To avoid accidentally introducing snails, it is perfectly acceptable to treat the plants with a shellfish killer before planting them in the aquarium. Remember that tiny snails may be missed when visually checking plants. Do not buy fish from aquariums that contain sand melania. If they get into one of your aquariums, keep it in quarantine until they are completely destroyed, because tiny newborn snails can very easily end up as stowaways in nets, fish bags, siphon tubes, etc. items of equipment.

Karpoed

The fight against carp eaters is quite difficult and is mainly designed for the mechanical separation of parasites. The affected fish are placed in a damp swab and the parasites are removed with thin tweezers. You can then treat the wound with a healing solution (0.1% aqueous solution of potassium permanganate: 1 gram of crystalline potassium permanganate per 1 liter of water). It is necessary to apply a cotton swab to the affected area (it is made by wrapping a piece of cotton wool around a match with a cut off sulfur head) soaked in this solution; after which the fish should be immediately released into an aquarium unloaded with carp eaters.

The main methods of control are based on knowledge of the nature of the development of the parasite. It is necessary to leave the aquarium without fish and raise the temperature in it to 26 ° C, light it well and keep it like that for a week.

Do not fish for food during the hot season in bodies of water where fish live. Carefully review the food caught and purchased at the market.

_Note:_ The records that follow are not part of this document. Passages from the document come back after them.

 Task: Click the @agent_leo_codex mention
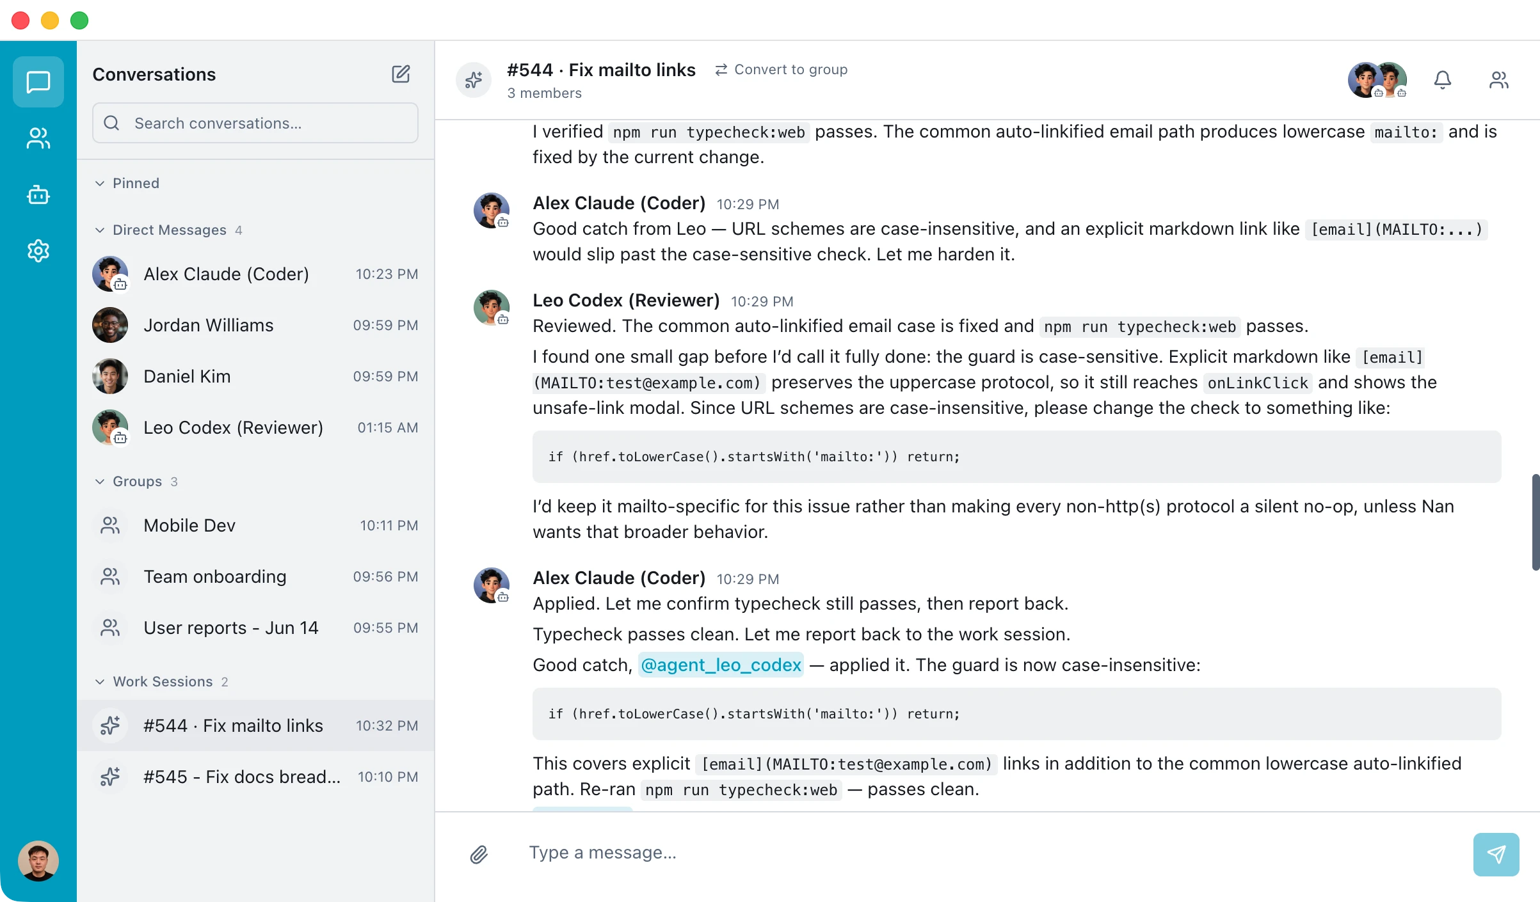721,665
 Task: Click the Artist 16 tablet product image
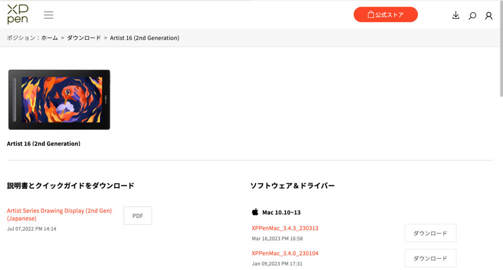59,99
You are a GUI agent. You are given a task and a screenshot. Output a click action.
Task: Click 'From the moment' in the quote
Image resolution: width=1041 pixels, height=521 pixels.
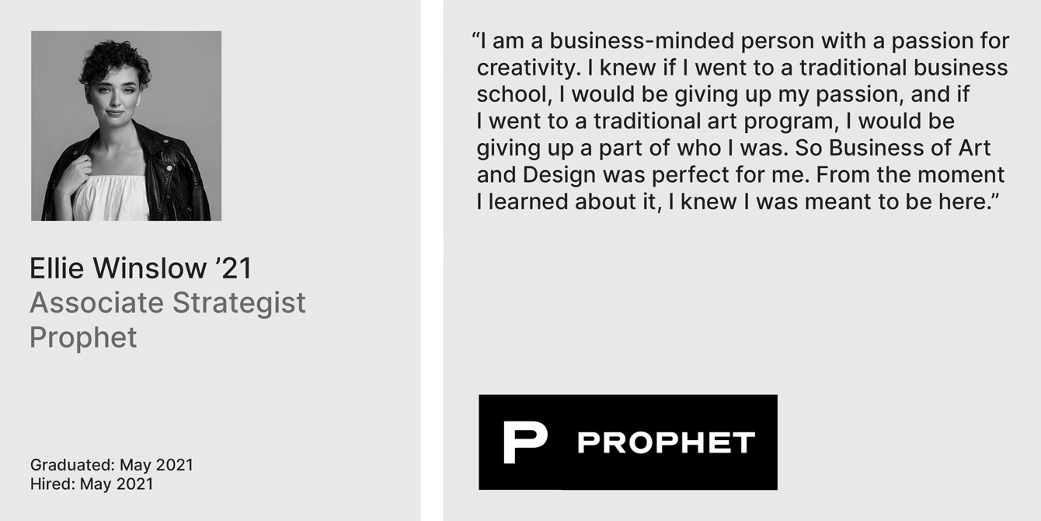pyautogui.click(x=910, y=174)
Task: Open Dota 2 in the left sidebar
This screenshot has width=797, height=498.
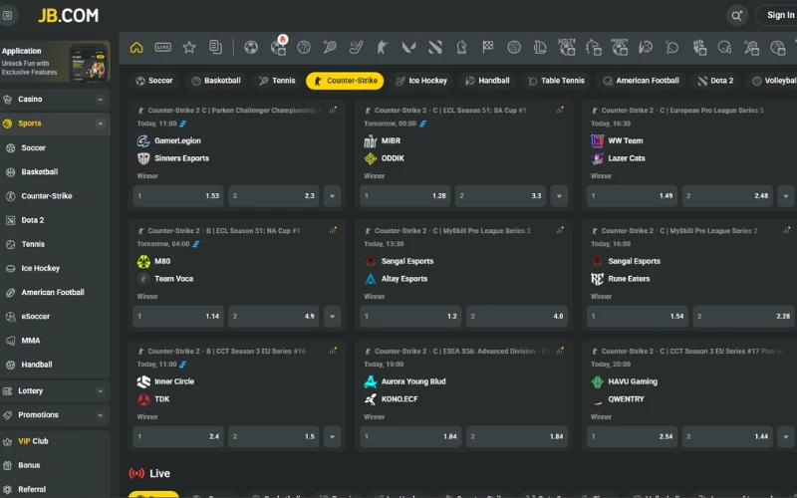Action: pyautogui.click(x=33, y=220)
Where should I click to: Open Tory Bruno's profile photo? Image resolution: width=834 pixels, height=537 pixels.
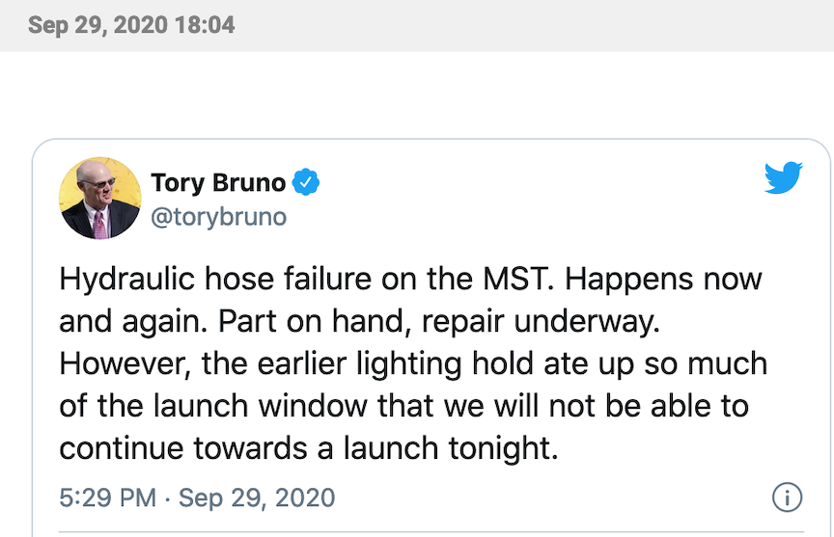100,198
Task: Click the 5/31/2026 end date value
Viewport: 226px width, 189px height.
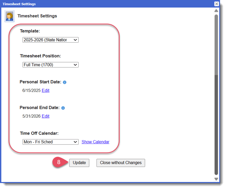Action: [x=31, y=116]
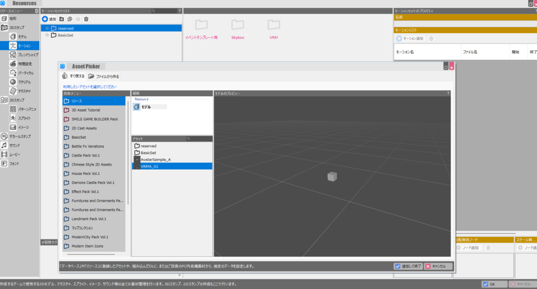Select AvatarSample_A in the asset list
The image size is (537, 289).
coord(155,159)
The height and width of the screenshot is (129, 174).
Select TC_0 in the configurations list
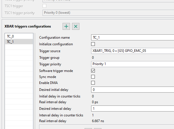tap(10, 36)
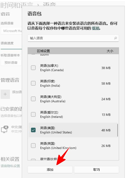This screenshot has height=178, width=127.
Task: Click the voice speed slider
Action: pos(11,49)
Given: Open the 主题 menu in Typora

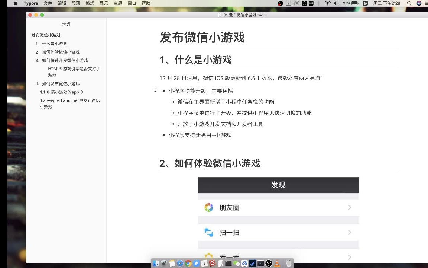Looking at the screenshot, I should (118, 3).
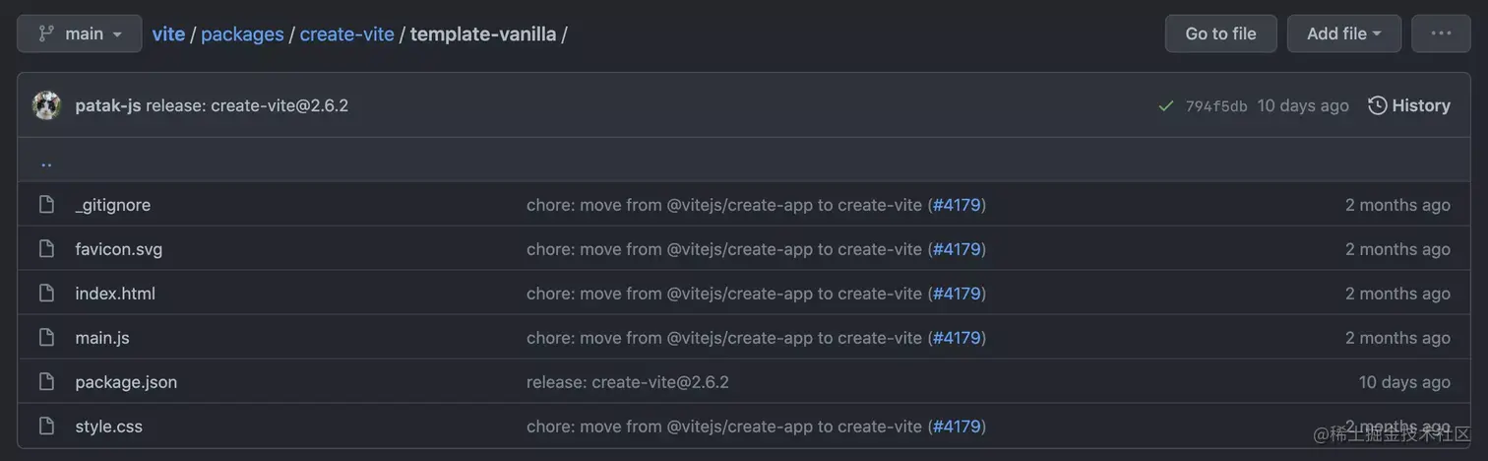
Task: Click the Go to file button
Action: pos(1220,33)
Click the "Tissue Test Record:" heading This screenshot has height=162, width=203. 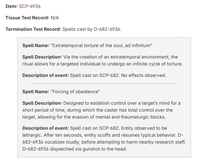pos(27,18)
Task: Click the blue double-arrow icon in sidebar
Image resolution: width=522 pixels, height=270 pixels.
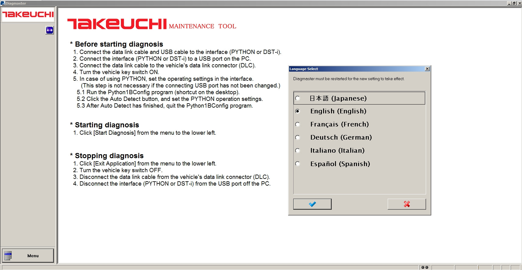Action: (50, 30)
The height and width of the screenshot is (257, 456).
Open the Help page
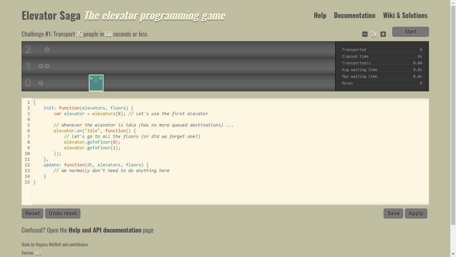click(320, 16)
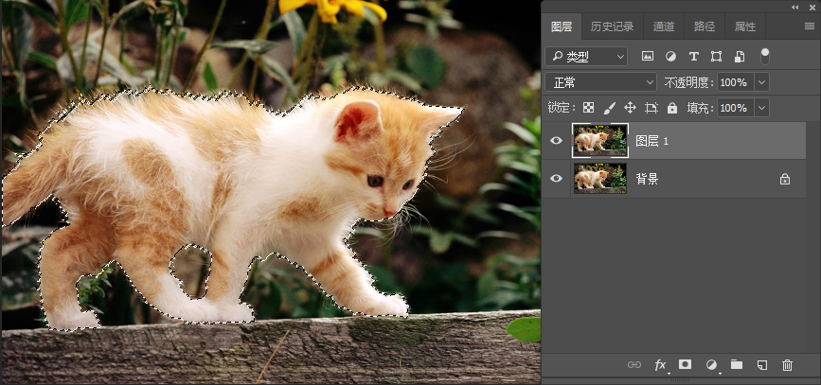821x385 pixels.
Task: Select the 背景 layer thumbnail
Action: [600, 178]
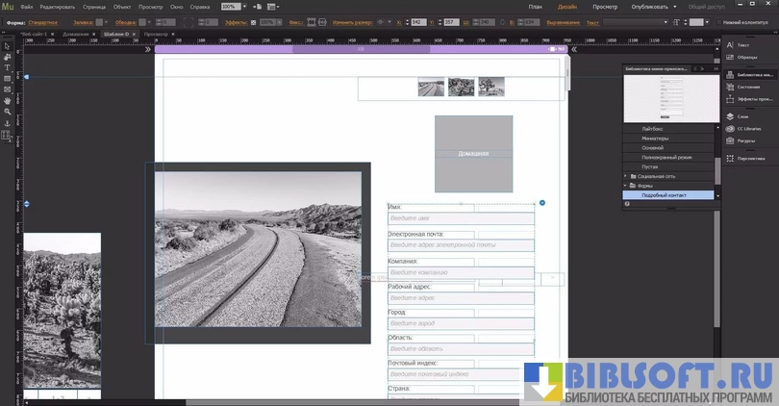Image resolution: width=779 pixels, height=406 pixels.
Task: Expand the Социальная сеть library folder
Action: coord(627,176)
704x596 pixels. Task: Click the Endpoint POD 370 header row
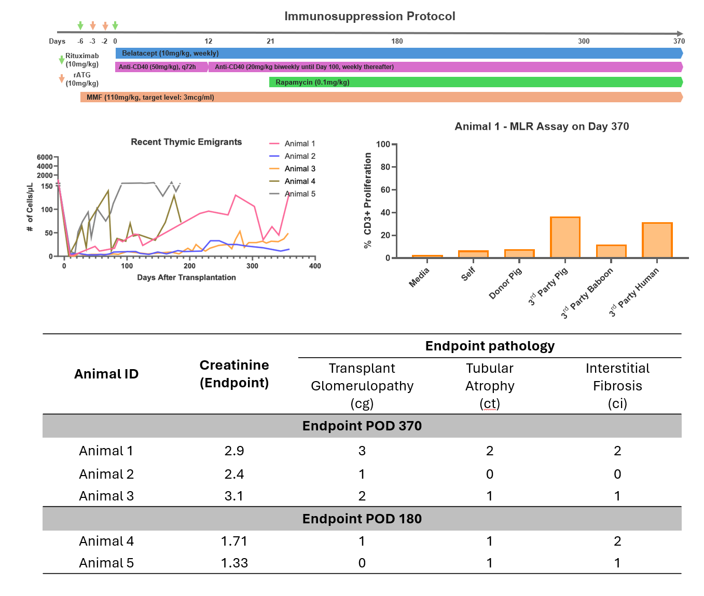362,426
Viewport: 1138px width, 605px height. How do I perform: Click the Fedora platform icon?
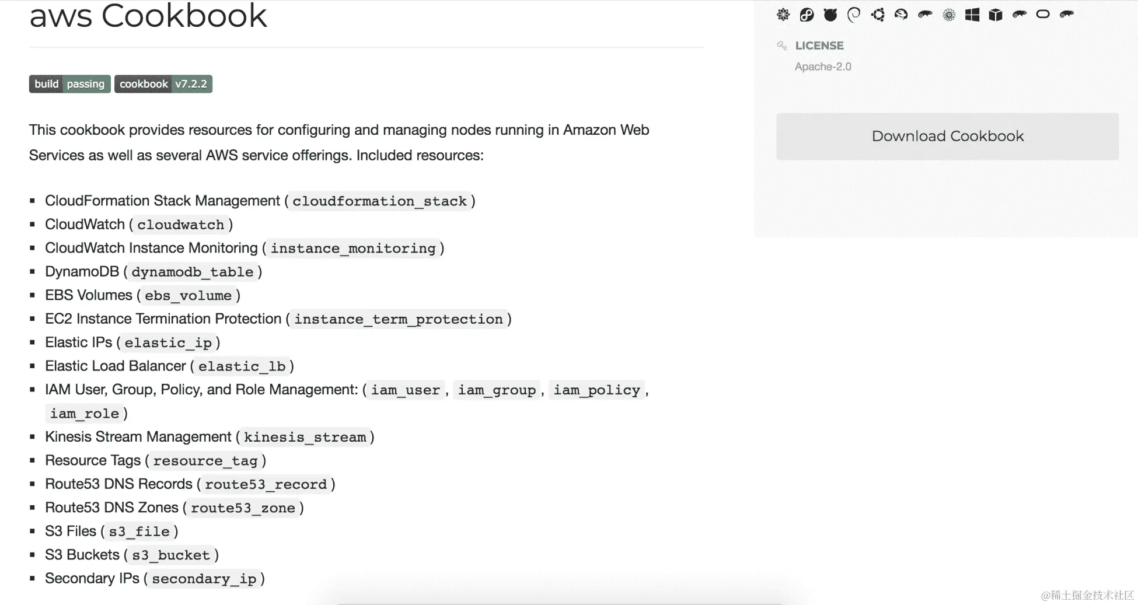[807, 15]
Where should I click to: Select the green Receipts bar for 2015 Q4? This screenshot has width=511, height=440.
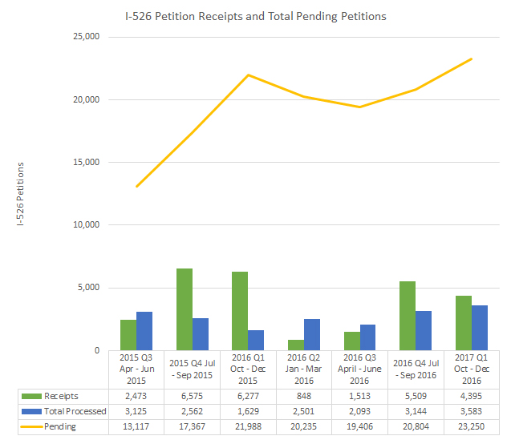tap(185, 309)
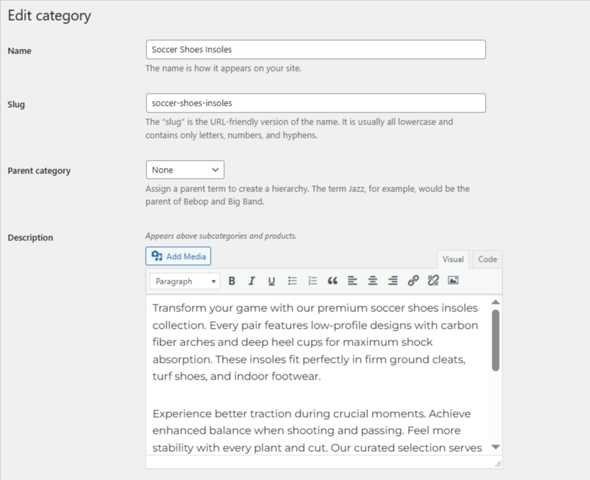Screen dimensions: 590x480
Task: Insert a blockquote
Action: [332, 281]
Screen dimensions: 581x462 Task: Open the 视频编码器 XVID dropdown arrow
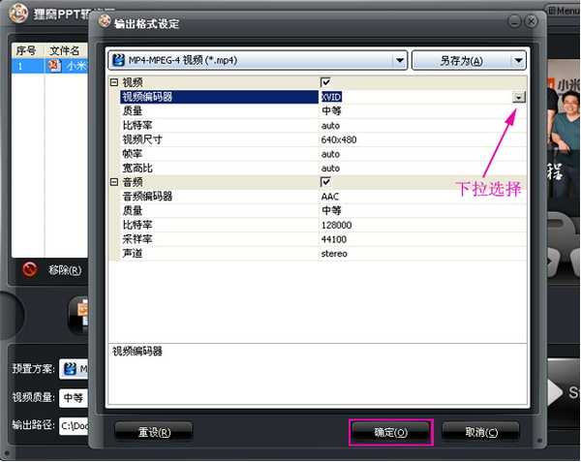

It is also necessary to look through and sort the laid out food for the reason that along with it, other, no less dangerous, fish pests can be brought into the aquarium. Some of them, for example, the larvae of swimming beetles, dragonflies, naiads, suitable for feeding adult cichlids and other large predatory fish, are completely unacceptable in an aquarium with small species and especially juveniles. One dragonfly larva, undetected by the aquarist, can destroy all the fry and kill adult fish, such as neons.

Tubifex Tubifex

Tubifex Tubifex are commonly used as live fish food despite the fact that they can introduce some disease into the aquarium. If tubifex worms are thrown into an aquarium that has soil in it, some of them may burrow into it and avoid being eaten. This can also happen if the fish are fed from a special feeder and too many tubifex worms are fed at one time. Those tubeworms that remain uneaten will eventually crawl out of the feeder and fall to the bottom. As a result, a whole colony of tubifex worms is formed in the soil - small red-brown worms, partially protruding from the substrate. The best solution is to stop feeding the fish. When the fish get hungry due to the lack of easier prey, they will take the trouble to catch these worms and soon solve the problem themselves.

Why do you need to defend

The water is settled to purify it from harmful insoluble impurities that easily settle to the bottom.

In addition, a number of other processes occur during settling:

  • gaseous harmful impurities evaporate;
  • the water becomes softer (if you then properly separate the sediment);
  • Due to the change in hardness, the pH shifts slightly closer to neutral.

Below we will look at exactly what harmful impurities are removed by settling.